**TRY IT:** Scan the records for the word "computer". Return each line where it is found.

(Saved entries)

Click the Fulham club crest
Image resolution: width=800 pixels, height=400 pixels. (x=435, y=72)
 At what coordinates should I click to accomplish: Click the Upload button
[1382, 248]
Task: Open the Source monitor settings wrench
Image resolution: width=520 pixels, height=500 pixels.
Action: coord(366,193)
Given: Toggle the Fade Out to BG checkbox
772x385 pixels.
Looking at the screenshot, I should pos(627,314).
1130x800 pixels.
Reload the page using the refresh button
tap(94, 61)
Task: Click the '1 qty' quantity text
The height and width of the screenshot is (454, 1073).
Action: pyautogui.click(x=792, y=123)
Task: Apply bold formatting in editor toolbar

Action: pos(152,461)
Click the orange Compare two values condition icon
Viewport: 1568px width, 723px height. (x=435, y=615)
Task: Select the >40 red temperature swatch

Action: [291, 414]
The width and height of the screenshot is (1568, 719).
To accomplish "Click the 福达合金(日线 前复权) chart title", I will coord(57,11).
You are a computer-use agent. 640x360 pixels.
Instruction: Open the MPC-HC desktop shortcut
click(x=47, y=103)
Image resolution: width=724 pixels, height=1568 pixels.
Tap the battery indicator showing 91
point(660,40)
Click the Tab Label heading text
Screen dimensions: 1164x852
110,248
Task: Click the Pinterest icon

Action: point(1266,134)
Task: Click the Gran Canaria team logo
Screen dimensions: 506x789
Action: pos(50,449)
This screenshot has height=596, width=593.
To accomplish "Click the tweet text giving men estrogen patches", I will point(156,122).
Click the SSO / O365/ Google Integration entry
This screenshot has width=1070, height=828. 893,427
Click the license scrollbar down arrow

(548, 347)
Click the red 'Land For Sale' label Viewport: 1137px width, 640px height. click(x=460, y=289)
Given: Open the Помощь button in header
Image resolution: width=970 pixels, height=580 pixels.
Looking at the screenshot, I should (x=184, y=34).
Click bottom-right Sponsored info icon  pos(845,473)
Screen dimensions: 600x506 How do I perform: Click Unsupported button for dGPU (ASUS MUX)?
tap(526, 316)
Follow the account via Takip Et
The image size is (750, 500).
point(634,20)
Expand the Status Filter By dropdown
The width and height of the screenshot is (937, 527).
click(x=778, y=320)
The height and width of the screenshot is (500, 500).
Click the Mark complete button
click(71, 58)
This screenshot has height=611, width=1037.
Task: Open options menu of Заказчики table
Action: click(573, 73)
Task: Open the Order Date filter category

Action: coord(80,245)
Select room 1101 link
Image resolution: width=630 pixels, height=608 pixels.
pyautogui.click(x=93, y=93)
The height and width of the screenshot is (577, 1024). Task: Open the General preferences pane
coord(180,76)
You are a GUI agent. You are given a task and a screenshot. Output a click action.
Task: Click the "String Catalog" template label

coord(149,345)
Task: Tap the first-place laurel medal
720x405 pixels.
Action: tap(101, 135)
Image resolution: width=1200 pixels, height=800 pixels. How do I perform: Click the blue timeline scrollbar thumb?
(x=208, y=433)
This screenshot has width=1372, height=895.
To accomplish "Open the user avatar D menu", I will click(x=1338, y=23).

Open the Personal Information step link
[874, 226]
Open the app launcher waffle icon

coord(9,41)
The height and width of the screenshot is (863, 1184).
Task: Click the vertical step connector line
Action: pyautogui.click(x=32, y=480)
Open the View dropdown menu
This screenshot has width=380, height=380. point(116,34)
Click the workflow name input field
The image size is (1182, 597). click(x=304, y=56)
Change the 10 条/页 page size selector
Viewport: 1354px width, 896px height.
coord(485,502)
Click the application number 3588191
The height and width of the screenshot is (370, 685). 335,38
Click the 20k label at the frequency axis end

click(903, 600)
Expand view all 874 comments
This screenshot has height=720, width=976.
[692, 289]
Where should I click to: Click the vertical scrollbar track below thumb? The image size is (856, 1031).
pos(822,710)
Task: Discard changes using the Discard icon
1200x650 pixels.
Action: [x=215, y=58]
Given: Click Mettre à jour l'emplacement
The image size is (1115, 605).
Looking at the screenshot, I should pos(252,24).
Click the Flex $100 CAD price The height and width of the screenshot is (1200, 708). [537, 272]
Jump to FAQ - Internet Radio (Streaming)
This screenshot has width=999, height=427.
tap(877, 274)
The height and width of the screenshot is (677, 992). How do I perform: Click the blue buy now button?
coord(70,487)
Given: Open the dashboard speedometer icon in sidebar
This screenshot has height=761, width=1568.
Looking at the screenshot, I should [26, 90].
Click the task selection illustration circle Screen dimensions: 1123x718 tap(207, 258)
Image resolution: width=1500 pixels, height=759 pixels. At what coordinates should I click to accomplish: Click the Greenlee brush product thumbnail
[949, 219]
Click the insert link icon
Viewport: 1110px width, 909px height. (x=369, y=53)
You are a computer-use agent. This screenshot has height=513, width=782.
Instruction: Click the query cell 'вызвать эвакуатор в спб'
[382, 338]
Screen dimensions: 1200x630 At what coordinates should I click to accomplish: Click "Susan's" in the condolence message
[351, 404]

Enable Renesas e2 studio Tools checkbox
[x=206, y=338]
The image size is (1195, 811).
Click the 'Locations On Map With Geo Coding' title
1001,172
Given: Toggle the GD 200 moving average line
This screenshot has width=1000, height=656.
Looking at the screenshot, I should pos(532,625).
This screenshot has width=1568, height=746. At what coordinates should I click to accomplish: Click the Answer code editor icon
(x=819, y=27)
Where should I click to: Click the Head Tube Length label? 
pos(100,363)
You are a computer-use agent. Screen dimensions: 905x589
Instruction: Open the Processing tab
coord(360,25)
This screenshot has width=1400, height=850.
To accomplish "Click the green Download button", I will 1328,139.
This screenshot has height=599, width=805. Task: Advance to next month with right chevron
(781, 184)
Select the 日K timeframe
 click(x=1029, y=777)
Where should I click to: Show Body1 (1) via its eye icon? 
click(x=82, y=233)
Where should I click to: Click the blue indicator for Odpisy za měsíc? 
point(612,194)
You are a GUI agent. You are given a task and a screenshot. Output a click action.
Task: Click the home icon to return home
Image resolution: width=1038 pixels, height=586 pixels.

**EXERCISE ANSWER:**
You are a computer-use agent. 640x360 pixels.
You are a computer-use agent. This screenshot has height=513, width=782.
You are a computer-use agent. Screen dimensions: 905x589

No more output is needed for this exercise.